Thin capitalisation: practical guidance: private equity: issues to consider
As with thin capitalisation generally, the issues are:
- whether the borrower could have obtained the loans in question at arm’s length,
- if so, could the borrower done so on the terms agreed. In particular, whether the interest rate is excessive when compared with what would have been charged at arm’s length.
Determining what an arm’s length amount of debt in a specific instance can be difficult. It is necessary to take into account the facts and circumstances of the borrower at the time the loan was made. In trying to answer this question, one must consider what sources of finance would have been available to the borrower at arm’s length and what terms would have been acceptable to both parties.
When assessing these transactions it is also necessary to take account of the wider circumstances existing at the time of the deal, for example, liquidity and market confidence. In particular, the terms and conditions which are available and acceptable to both borrower and lender are sensitive to changes in the debt market. Interest rates, repayment terms and the various covenants applying to the loan are all subject to market fluctuation. For example, the amount that a lender might have advanced as part of a leveraged buyout in the pre-credit crunch peak is likely to differ markedly from the amount the same lender would advance to the same borrower in the post-crunch market.
This makes it particularly important to consider the time at which a transaction occurred.
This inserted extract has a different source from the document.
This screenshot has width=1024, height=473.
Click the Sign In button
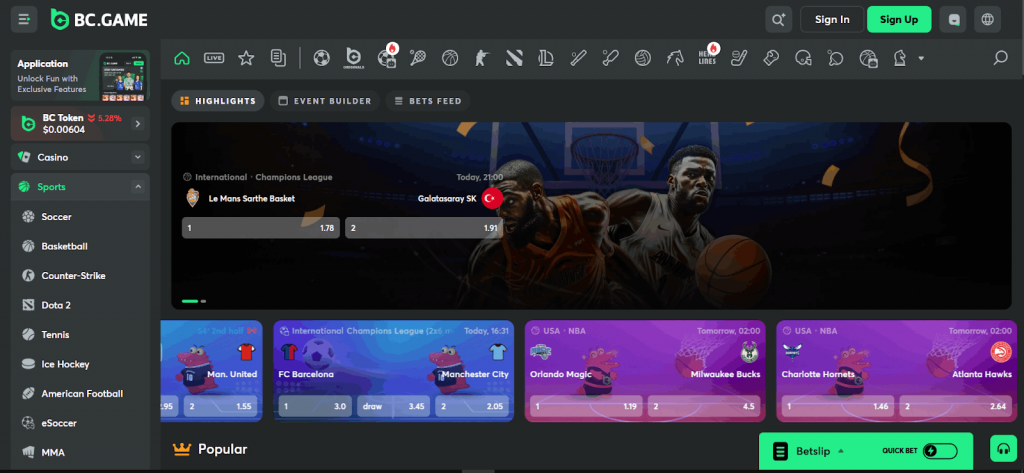click(x=832, y=19)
Where an uncontrolled transaction is being offered up as a potential comparable in support of an “arm’s length” position, its usefulness as a comparable may be seriously impaired if the timing of the transaction puts it in a period when market conditions differed significantly from those at the time of the transaction being examined.
Nevertheless, information can be obtained in order to build an overall picture.
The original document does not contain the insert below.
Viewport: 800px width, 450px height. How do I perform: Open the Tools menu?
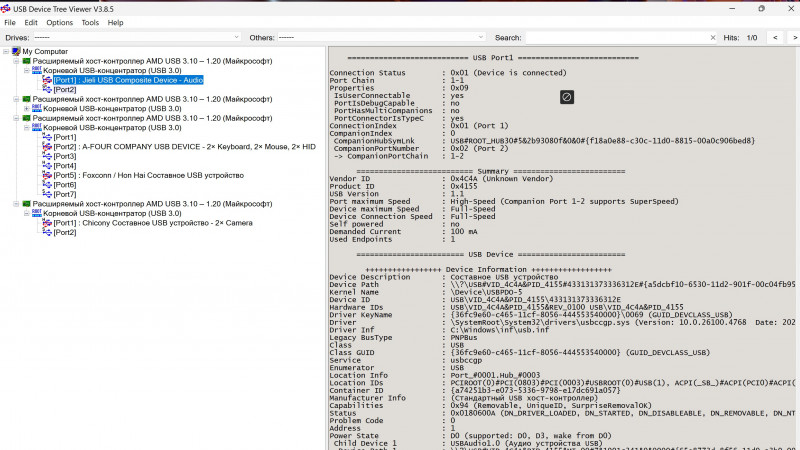[x=90, y=22]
Gathering preliminary information
The general guidance in INTM513010 on the preliminary information needed to consider either an ATCA application or a post-return enquiry largely holds good for private equity cases.
Specific information that will be particularly relevant to a private equity case and which should be part of an ATCA application includes:
- Loan agreements for each of the loan facilities providing funds for the relevant transactions, including the senior and mezzanine loan agreements and other related documents such as inter-creditor agreements.
- Copies of any financial projections relied upon by the lenders in arriving at their lending decision - in the case of senior and mezzanine lenders these will usually be the bank case or base case projections. See INTM519080.
- Confirmation of the date the deal completed.
- Reconciliation of the sources and use of funds. This is a simple reconciliation of the funding of the deal with the purchase price.